* [Activities]:
1. Answer these questions from the following article on what kidney donors and recipients want to know about each other's health:
(a) In which journal did the researchers publish their work?
(b) How many potential or actual donors gave survey responses that were analyzed?
(c) Almost what share agreed with giving general information about the donor's health to the recipient?
2. From the following article on kidney donors and recipients, extract the passage starting with "Almost 80 per" and going on through "to the recipient.".
3. Write the next part of the following article on health information shared between kidney donors and recipients, beginning after its final sentence.

* [Excerpted passage]:

Kidney recipients, donors want info about each other's health

Kidney recipients, donors want info about each other's health

Living kidney donors and their recipients would like to share more health information before the transplant surgery, a new survey indicates.

Currently, patients must be informed if they're at risk for acquiring hepatitis or HIV from a donor organ, researchers write in the Clinical Journal of the American Society of Nephrology.

Beyond that, transplant professionals cannot share information without the permission of both parties, senior author Dr. Lainie Friedman Ross of the MacLean Center for Clinical Medical Ethics at the University of Chicago told Reuters Health by email.

"Information about the donor may be of significant interest to the recipient to decide whether to accept the organ," she and her colleagues explain in the study. "Likewise, a potential donor may want information about an intended recipient to decide whether to offer the organ."

In many cases, Ross said, transplant candidates and their potential donors are first-degree relatives, in which case "they can tell each other whatever they want, and often since their lives are intertwined, much of this information is known."

Formally, however, "donors are not given any specific information about the recipient, just told they are 'healthy enough to benefit from a transplant'," Ross said.

She and her team analysed survey responses from 160 potential or actual donors and 76 potential or actual kidney transplant recipients.

Almost 80 per cent believed donors should have access to information about the recipient's health that could potentially affect the success of the transplant.

And almost 90 per cent agreed with giving general information about the donor's health to the recipient.

* [Information shown]:

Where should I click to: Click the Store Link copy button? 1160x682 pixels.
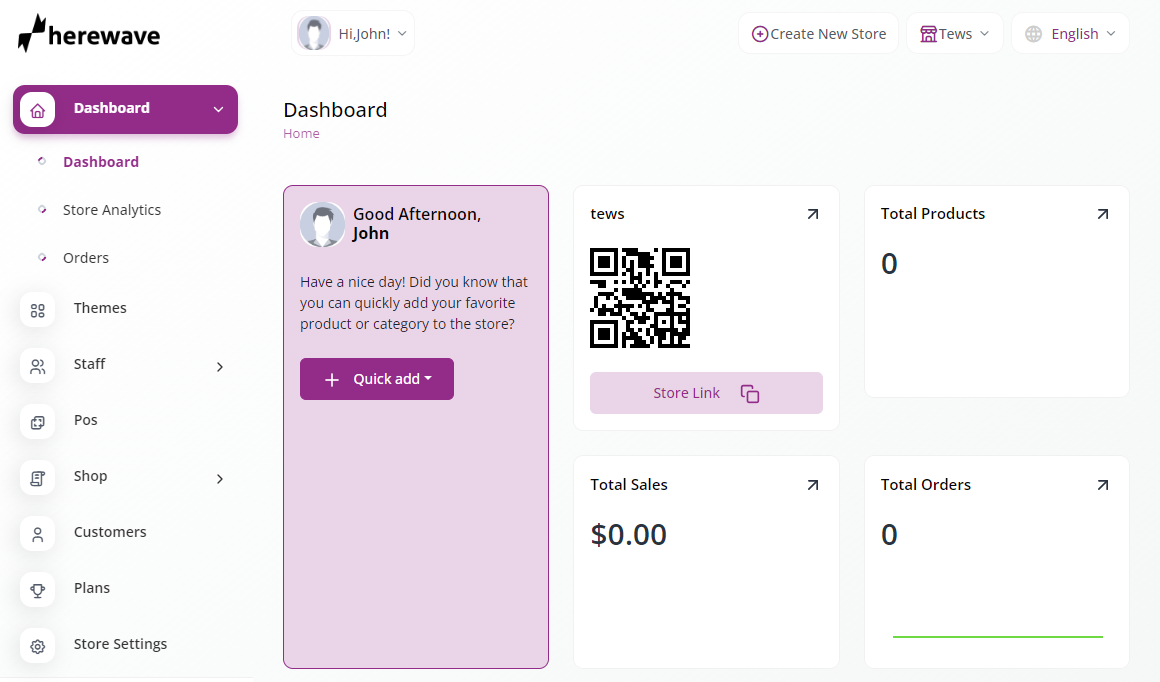[x=706, y=393]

* [Written responses]:
1.
(a) The Clinical Journal of the American Society of Nephrology
(b) 160
(c) Almost 90 per cent

2.
Almost 80 per cent believed donors should have access to information about the recipient's health that could potentially affect the success of the transplant.

And almost 90 per cent agreed with giving general information about the donor's health to the recipient.

3.
Donors and recipients believed that a donor should know about the recipient's wait time for a kidney, life expectancy without a transplant and other health problems, including problems with medications, smoking status and drug or alcohol abuse.

More than half of recipients were also willing to disclose psychiatric disturbances and high-risk sex, but few donors wanted this information.

Most people preferred to have the transplant team deliver the health information, rather than the donors or recipients themselves.

Few people said they would want other information, like criminal record, sexual orientation, employment status or religion.

If a potential donor were to be rejected by the medical team, three out of four people said recipients should not be told why.

"You have to protect (the) privacy of the donor whilst respecting the rights of the recipient to know what risks they are taking on," said Dr. James Neuberger, a consultant physician at University Hospital Birmingham in the UK who was not part of the new study.

"All organs are secondhand," whether from a deceased or living donor, and they come with risks, said Neuberger.

"Patients expect quite rightly to be told about those risks," he told Reuters Health.

But even living donors, who are close family members, may not want every risky thing they've done to be shared, he said.

One danger of sharing more information is that potential donors might discriminate against certain health behaviours of recipients even if they do not correlate with graft or patient survival, Ross said.

"The more the donor is told, the more he or she may decide against donating," she said.

"On the flip side, there is a danger in not making that information available," she said. "If donors do not believe that they have adequate information, they may not feel that they are giving a fully informed consent and that could be a problem."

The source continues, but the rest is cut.